Falciparum malaria after splenectomy: a prospective controlled study of 33 previously splenectomized Malawian adults.

作者信息

Bach Olaf, Baier Michael, Pullwitt Annika, Fosiko Nedson, Chagaluka George, Kalima Matthew, Pfister Wolfgang, Straube Eberhard, Molyneux Malcolm

机构信息

Faculty of Medicine, Department of Trauma Hand and Reconstructive Surgery, University of Jena, 07740 Jena, Germany.

出版信息

Trans R Soc Trop Med Hyg. 2005 Nov;99(11):861-7. doi: 10.1016/j.trstmh.2005.03.008.

Abstract

We identified 33 Malawians who had undergone total splenectomy for traumatic injury.
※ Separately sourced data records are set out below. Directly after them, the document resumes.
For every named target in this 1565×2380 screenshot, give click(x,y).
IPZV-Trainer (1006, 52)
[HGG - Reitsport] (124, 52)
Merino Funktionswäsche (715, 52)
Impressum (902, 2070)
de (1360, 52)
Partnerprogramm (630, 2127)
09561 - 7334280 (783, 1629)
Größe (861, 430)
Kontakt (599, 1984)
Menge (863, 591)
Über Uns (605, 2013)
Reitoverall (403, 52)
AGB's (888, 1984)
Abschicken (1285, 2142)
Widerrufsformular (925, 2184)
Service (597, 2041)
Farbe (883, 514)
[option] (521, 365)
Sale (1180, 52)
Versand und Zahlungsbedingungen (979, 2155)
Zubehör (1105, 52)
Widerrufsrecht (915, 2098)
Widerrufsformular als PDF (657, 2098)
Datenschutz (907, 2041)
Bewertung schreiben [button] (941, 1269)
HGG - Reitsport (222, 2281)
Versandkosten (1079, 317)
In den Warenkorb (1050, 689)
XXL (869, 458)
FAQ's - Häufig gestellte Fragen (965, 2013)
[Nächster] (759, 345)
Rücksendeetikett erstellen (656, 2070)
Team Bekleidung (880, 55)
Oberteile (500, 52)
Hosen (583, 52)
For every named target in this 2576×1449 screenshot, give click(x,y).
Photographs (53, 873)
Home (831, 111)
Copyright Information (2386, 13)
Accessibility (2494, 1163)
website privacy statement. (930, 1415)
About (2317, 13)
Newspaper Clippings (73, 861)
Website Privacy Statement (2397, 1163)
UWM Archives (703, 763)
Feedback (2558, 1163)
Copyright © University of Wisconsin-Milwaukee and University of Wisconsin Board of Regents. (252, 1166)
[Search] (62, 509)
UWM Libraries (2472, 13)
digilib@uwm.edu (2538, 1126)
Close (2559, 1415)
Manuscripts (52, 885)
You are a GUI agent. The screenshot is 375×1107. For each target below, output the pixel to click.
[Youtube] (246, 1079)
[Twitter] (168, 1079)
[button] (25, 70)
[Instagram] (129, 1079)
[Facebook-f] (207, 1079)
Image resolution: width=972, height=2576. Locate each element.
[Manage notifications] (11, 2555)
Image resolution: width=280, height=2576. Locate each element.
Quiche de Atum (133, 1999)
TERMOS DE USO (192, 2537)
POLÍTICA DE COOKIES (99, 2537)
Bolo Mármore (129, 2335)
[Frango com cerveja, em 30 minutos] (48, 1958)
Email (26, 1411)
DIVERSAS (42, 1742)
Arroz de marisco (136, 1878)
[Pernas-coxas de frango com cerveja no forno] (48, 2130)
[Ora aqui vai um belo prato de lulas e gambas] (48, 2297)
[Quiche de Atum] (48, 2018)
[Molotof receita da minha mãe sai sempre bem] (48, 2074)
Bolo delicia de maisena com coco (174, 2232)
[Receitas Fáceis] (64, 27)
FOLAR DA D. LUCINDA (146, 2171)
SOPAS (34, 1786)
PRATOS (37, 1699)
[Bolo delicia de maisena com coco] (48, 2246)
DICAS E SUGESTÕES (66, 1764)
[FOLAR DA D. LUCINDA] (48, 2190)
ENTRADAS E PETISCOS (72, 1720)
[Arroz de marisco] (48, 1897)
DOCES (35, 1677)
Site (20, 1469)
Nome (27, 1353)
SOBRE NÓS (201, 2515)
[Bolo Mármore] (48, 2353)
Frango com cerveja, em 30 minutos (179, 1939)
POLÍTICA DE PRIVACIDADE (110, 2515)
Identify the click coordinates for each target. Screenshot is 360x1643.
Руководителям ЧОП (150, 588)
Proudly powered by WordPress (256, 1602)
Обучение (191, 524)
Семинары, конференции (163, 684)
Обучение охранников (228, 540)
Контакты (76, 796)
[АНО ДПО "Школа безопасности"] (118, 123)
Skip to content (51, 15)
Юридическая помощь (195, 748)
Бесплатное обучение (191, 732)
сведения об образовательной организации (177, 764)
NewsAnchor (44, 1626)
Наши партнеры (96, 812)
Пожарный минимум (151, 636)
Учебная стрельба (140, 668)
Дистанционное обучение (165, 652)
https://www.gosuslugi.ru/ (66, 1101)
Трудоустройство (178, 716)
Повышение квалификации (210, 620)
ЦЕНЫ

We reviewed these and 33 controls by clinical and parasitological examination monthly for 1 year. Splenectomized patients (S) were 2.5 times as likely as controls (C) to complain about febrile symptoms during the month preceding a visit (P < 0.0001). They were nearly twice as likely as controls to have Plasmodium falciparum parasitaemia (S: 176/283 person visits; C: 86/262; P < 0.0001). Parasitaemia was more likely to be associated with febrile symptoms in splenectomized individuals (S: 104/176, 59%; C: 24/86, 28%; P < 0.0001). There were three deaths (two non-malarial, one unexplained) among splenectomized subjects and none in the control group. Parasite densities reached significantly higher levels, and mature parasite stages were more often seen in the peripheral blood, in asplenic individuals. In a partially immune population, asplenic individuals are at increased risk of malarial infections and illness. In a larger group without the benefit of regular review and prompt therapy, there may be an increased risk of life-threatening malaria. Splenectomy should be avoided when possible in an area with endemic transmission of P. falciparum.

摘要

我们确定了33名因创伤性损伤而接受全脾切除术的马拉维人。我们对这些患者和33名对照者进行了为期1年的每月临床和寄生虫学检查。在就诊前一个月,脾切除患者(S)出现发热症状的可能性是对照者(C)的2.5倍(P<0.0001)。他们感染恶性疟原虫血症的可能性几乎是对照者的两倍(S组:283人次中有176人次;C组:262人次中有86人次;P<0.0001)。在脾切除个体中,寄生虫血症更有可能与发热症状相关(S组:176例中有104例,59%;C组:86例中有24例,28%;P<0.0001)。脾切除受检者中有3人死亡(2例非疟疾死亡,1例死因不明),对照组无死亡病例。在无脾个体中,寄生虫密度达到显著更高水平,且外周血中更常出现成熟寄生虫阶段。在部分免疫人群中,无脾个体感染疟疾和患病的风险增加。在一个没有定期复查和及时治疗的更大群体中,可能存在危及生命的疟疾风险增加的情况。在恶性疟原虫地方性传播的地区,应尽可能避免进行脾切除术。